:: Problem to work on ::
Count the lines in the items below that contain the word "submenu" and give only the number.
#### Available data
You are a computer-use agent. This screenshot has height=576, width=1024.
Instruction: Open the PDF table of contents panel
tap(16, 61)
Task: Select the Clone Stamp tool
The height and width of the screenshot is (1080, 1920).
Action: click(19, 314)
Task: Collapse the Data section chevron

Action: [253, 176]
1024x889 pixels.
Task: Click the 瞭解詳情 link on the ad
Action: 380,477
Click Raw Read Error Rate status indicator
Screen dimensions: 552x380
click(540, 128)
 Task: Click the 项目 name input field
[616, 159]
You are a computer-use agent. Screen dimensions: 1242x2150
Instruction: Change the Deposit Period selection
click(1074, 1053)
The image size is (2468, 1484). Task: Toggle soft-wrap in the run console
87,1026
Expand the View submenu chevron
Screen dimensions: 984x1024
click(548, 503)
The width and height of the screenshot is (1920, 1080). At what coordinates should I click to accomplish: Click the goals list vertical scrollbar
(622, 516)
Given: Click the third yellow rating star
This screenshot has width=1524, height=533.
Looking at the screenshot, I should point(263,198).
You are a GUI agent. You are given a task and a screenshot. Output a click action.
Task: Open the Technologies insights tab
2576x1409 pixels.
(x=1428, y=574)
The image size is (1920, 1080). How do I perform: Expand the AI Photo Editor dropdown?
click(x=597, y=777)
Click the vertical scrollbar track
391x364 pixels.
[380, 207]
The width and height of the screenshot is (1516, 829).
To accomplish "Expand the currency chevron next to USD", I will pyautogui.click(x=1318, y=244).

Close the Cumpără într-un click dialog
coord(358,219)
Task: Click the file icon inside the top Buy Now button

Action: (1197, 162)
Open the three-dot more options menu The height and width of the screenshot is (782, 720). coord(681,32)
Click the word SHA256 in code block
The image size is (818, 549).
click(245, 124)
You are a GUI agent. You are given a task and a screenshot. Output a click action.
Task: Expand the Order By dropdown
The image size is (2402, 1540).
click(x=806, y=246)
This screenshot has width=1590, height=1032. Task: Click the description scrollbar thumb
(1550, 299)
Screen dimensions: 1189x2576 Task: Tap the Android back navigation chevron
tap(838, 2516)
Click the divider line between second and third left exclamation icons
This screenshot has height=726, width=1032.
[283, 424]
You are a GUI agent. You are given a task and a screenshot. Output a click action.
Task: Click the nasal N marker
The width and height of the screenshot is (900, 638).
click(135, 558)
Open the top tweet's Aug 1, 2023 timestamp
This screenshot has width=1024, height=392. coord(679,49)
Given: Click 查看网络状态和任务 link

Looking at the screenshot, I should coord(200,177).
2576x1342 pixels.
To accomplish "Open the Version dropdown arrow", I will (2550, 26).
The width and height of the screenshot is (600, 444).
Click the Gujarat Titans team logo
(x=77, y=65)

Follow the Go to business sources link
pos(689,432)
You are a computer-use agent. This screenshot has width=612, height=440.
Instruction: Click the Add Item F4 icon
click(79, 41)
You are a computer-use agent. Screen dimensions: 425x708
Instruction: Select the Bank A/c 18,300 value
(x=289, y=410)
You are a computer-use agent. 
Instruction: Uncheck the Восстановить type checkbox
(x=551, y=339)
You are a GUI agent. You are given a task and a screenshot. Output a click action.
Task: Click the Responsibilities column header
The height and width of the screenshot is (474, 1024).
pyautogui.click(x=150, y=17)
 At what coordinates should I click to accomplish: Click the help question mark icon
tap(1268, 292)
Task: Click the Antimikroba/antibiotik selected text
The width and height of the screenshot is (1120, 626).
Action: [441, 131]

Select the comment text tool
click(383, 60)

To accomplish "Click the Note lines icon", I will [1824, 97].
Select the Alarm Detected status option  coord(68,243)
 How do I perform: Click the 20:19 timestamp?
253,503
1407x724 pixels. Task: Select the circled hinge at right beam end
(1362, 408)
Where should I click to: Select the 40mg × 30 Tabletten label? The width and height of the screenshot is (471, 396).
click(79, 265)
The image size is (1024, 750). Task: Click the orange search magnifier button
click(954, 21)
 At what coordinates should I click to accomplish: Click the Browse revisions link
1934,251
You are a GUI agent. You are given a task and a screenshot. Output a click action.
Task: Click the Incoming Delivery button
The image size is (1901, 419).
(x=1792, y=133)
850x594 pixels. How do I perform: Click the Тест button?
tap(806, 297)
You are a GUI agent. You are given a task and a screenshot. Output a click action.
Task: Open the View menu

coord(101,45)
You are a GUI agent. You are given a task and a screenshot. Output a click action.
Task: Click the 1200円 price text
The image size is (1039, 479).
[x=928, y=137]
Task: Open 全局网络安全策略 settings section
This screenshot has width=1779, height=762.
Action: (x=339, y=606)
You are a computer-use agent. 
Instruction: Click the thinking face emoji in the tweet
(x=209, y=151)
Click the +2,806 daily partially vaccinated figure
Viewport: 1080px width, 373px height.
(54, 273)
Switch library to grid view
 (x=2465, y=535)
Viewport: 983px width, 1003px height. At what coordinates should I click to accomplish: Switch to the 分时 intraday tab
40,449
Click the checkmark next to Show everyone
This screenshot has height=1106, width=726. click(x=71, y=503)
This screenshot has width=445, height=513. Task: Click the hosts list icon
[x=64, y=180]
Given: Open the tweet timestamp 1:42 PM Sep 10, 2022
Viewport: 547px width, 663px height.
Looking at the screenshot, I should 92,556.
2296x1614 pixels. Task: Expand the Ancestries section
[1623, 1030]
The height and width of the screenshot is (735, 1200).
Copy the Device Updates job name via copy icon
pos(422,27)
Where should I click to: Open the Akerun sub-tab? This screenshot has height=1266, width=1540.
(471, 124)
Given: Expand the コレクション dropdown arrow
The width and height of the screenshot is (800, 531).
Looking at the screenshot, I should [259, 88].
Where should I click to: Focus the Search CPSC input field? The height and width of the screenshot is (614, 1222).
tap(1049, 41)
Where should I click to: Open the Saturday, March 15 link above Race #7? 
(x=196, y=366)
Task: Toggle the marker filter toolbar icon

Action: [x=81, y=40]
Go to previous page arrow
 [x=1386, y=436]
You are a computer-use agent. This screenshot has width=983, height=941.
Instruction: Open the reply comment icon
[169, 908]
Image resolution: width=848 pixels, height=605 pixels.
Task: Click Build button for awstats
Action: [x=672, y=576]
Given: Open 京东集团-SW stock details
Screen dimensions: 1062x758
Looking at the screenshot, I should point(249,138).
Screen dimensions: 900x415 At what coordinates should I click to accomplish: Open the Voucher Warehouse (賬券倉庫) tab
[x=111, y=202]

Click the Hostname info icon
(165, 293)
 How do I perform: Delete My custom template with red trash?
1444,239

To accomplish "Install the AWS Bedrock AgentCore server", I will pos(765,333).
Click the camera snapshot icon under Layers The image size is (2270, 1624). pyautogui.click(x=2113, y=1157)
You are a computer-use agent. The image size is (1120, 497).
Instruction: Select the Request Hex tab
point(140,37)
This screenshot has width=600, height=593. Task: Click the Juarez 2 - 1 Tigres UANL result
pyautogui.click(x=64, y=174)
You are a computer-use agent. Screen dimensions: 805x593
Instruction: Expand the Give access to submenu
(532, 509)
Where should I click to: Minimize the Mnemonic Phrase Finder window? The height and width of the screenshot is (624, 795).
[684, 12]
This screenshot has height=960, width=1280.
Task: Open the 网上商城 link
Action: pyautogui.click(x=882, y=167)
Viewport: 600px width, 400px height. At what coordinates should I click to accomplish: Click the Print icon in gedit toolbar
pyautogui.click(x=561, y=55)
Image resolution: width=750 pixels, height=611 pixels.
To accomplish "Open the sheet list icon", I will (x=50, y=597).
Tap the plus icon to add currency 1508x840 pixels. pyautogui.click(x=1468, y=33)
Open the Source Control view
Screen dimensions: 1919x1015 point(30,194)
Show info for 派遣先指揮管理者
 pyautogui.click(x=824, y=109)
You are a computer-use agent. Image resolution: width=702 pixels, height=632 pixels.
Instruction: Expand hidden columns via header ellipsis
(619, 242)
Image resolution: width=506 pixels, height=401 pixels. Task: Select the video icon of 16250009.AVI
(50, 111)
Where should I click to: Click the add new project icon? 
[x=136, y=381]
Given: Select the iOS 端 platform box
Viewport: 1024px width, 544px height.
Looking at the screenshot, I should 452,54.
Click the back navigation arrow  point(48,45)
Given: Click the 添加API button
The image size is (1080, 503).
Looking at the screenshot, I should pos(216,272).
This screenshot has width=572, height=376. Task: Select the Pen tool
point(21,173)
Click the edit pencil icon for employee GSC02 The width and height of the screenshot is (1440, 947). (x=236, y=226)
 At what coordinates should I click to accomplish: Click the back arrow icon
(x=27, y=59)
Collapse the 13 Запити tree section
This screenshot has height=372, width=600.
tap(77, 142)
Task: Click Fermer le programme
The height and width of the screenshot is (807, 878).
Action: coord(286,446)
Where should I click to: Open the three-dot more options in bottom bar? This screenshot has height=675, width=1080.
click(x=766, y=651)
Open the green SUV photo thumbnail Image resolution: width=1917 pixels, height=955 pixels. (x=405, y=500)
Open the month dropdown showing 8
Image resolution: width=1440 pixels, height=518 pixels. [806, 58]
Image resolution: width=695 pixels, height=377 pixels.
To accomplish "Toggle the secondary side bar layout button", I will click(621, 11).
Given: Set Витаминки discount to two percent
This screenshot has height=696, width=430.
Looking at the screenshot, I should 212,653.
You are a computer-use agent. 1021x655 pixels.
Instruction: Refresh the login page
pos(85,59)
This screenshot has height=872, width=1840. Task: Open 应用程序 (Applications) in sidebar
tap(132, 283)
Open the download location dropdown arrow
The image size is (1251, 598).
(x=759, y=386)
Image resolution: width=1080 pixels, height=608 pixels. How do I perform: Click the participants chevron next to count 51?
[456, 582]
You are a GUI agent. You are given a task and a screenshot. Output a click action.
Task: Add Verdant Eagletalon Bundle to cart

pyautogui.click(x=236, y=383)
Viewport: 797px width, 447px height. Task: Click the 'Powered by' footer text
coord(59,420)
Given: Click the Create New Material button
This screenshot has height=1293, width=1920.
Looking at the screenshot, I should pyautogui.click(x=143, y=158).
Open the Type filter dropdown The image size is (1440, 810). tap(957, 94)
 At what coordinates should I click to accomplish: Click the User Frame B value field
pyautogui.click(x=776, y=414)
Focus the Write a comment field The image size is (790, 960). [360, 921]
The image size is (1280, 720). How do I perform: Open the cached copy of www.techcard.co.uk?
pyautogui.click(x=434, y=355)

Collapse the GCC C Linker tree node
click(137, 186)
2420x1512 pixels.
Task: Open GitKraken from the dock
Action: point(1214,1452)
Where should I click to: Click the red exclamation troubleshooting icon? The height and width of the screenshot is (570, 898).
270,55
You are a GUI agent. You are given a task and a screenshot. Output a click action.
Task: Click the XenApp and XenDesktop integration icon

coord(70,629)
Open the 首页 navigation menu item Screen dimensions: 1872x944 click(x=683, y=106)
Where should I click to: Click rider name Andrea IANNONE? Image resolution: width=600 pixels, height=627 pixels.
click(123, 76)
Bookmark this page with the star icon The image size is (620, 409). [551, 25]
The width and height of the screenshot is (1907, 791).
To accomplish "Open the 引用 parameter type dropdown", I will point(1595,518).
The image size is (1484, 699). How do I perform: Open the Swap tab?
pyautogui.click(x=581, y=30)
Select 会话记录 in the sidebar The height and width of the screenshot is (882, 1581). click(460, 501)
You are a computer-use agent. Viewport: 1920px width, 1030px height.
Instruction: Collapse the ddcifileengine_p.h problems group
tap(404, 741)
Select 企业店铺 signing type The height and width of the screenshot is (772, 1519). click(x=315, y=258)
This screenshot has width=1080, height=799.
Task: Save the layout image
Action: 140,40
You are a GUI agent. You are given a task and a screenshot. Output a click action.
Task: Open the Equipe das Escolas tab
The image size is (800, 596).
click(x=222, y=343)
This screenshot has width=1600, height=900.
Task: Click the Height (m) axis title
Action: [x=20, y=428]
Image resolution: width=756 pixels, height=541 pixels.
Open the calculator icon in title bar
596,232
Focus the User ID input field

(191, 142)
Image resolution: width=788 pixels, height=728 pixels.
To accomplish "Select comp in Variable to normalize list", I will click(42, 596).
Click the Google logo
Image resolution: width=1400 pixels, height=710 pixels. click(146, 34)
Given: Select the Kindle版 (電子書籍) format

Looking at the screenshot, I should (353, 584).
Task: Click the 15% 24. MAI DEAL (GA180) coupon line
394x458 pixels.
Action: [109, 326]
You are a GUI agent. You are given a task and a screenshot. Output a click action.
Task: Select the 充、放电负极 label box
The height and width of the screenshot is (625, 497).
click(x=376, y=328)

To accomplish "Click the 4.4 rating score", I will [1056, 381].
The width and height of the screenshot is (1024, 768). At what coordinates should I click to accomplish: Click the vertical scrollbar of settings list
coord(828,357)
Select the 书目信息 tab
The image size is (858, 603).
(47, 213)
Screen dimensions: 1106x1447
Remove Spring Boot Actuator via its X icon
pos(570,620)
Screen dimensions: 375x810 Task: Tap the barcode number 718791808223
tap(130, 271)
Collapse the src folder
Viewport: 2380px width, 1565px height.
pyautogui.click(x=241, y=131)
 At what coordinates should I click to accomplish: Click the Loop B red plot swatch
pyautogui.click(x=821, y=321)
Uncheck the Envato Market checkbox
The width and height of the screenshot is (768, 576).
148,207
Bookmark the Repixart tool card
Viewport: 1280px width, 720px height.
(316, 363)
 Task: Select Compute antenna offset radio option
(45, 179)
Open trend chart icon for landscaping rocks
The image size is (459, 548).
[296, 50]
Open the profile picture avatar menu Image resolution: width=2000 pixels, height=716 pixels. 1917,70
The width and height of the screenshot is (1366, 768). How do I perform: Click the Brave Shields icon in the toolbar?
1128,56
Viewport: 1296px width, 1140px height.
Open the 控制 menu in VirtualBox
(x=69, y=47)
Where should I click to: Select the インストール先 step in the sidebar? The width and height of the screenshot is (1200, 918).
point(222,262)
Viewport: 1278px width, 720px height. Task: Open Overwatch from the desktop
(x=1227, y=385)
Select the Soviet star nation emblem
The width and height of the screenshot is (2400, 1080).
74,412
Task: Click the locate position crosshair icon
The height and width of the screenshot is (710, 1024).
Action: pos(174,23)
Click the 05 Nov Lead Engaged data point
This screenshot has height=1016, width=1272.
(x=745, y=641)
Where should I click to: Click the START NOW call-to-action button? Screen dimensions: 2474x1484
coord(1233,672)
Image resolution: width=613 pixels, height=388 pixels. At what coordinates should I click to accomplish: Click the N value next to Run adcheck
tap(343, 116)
########
:: Output of the task ::
2